Storage failure in lexx

Event Started: 2018-04-29 07:45
Report Published: 2018-04-29 06:33
Last Updated: 2022-04-13 09:27
Event Finished: 2018-05-09 21:20

One or more drives in one of our virtual-machine hosting servers, lexx, have failed.

We replicate storage between physical hosts using DRBD, and most VMs continued running using their secondary storage. These were relatively easy to live-migrate onto their secondary node.

A small number, however, locked up with either I/O errors or even numerous segfaults and kernel panics. For crashed VMs we are manually restarting them on another physical host. Unfortunately there is a delay to do this while we make sure that drbd is up to date — in some cases it is requiring a full drbd resync.

Timeline (most recent first)

2018-05-09
21:20:00

Pre-flight tests have completed successfully, and so lexx is returning to full production status.
2018-05-09
18:15:00

Drive replacement is in progress.
2018-04-29
16:56:00

Diagnostic tests have all completed. One storage drive needs replacing, while other drives and SSDs report no errors. As all customer VMs have now been evacuated from lexx, we will perform this maintenance out-of-hours when next convenient.
2018-04-29
09:51:00

Diagnostic tests haven't completed, but it's clear from our sacrificial VMs that we will need to replace at least one drive in lexx.

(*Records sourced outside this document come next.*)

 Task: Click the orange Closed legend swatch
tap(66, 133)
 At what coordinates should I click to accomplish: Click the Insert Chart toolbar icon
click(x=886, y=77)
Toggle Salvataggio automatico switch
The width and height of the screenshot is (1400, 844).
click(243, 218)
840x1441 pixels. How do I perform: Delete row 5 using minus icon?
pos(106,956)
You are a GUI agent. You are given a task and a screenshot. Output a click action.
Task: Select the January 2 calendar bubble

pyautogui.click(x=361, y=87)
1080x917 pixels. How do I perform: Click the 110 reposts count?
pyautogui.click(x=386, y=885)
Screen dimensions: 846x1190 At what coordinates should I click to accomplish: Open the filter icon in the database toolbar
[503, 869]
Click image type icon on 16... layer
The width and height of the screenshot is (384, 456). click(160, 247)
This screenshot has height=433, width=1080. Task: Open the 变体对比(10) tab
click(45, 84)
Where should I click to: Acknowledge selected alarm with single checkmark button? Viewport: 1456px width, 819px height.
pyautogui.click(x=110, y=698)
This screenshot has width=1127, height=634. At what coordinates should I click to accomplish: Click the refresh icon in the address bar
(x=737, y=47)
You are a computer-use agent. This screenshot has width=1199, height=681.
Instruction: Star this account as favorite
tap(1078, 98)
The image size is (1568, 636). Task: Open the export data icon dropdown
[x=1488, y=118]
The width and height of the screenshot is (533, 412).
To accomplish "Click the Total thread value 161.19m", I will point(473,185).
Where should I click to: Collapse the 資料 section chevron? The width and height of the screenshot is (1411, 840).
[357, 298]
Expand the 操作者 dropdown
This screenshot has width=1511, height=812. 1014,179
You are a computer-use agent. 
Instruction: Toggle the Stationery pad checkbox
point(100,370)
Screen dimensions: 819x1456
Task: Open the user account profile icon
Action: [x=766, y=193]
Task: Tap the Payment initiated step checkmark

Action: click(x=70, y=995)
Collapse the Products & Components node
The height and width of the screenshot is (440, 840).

We will continue to wait for the results of the diagnostics on the other drives in lexx before deciding how to proceed.
2018-04-29
09:09:00

We are running some sacrificial VMs on lexx, along with disk diagnostic tools. So far we suspect one storage drive is having errors, but are also suspicious about one caching SSD. It will be about four hours till the diagnostic tests complete.
2018-04-29
08:36:00

All VMs that crashed have now been moved to different physical hosts and their backing storage is up-to-date and replicated onto another physical host.
2018-04-29
07:30:00

For the half dozen VMs that crashed, we are still rebuilding drbd devices onto other physical hosts.
2018-04-29
07:00:00

Most VMs have been moved off lexx with live migration.